BioSemi.nl

Every time I show someone how to use our Biosemi system they want to know how to measure impedance and seem very worried that they can't. This is especially true of people who have experience with EEG. I'm always a bit unsure about how to answer their questions. Below I've written my latest attempt at explaining why with passive electrodes checking impedance is especially important but with Biosemi active electrodes it is less of an issue (at least that is what I'm assuming). Can you please give me some feedback and more information on this issue? This will be very useful for anyone using the system who may face the impedance issue in dealing with colleagues or reviewers of manuscripts. I apologize if the reasons for this are clearly laid out elsewhere in the technical publications. Unfortunately, I don't have the expertise to really understand those (I have tried) so I'm looking for something on a level (basic college electricity and magnetism. I was a biology major!) that I and other users of the system can grasp more intuitively (but still accurately!).

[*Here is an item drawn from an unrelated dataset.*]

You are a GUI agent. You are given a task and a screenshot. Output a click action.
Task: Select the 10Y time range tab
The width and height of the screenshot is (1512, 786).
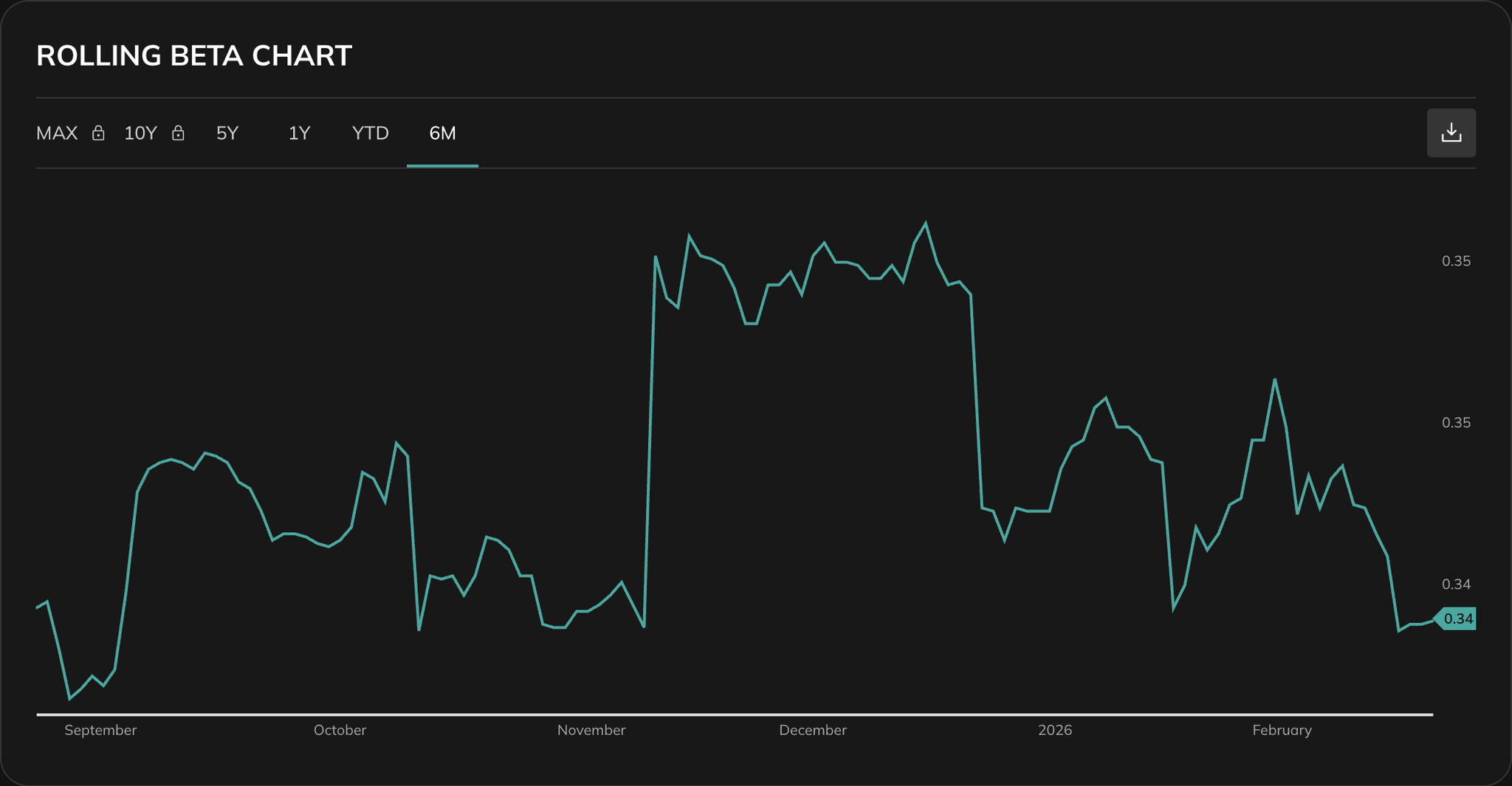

(1) PASSIVE ELECTRODES - Current flows into/out of the head across the skin/gel/electrode interface and through the electrode wire to/from the amplifier. At various points along this path the current will face some resistance (something that restricts the flow of current). For alternating current (as we have in EEG signals) this resistance is called impedance because in addition to resistance, capaciatance and inductance also affect the ability of AC current to flow. Impedance/resistance is related to voltage and current by Ohm's law; Voltage = Current x Resistance. If the impedance across the skin/gel/electrode interface is high, then this will mean that it will be harder for current to flow to/from the amplifier (especially along a long wire that has lots of chances for interference) and a higher voltage will be necessary in order to get a signal through the wire to the amplifier. Thus, higher impedances result in poorer signal quality because amplitudes will be attenuated. Impedance across the skin/gel/electrode interface is usually lowered by removing the layer of dead skin cells on the surface of the skin.

(2) BIOSEMI ACTIVE ELECTRODES - A "pre-amplifier" is inserted just after the electrode and before the long wire that goes to the amplifier. This amplifier does not give the signal any gain. I'm not sure exactly what happens here? Is common mode (CMS) rejection done here and the difference then transmitted down the wire? Why does the impedance across the gel/skin/electrode interface no longer matter? Why doesn't the same situation as for passive electrodes come up (higher impedance > lower current down the wire > lower measured voltage?) or have I gotten that wrong?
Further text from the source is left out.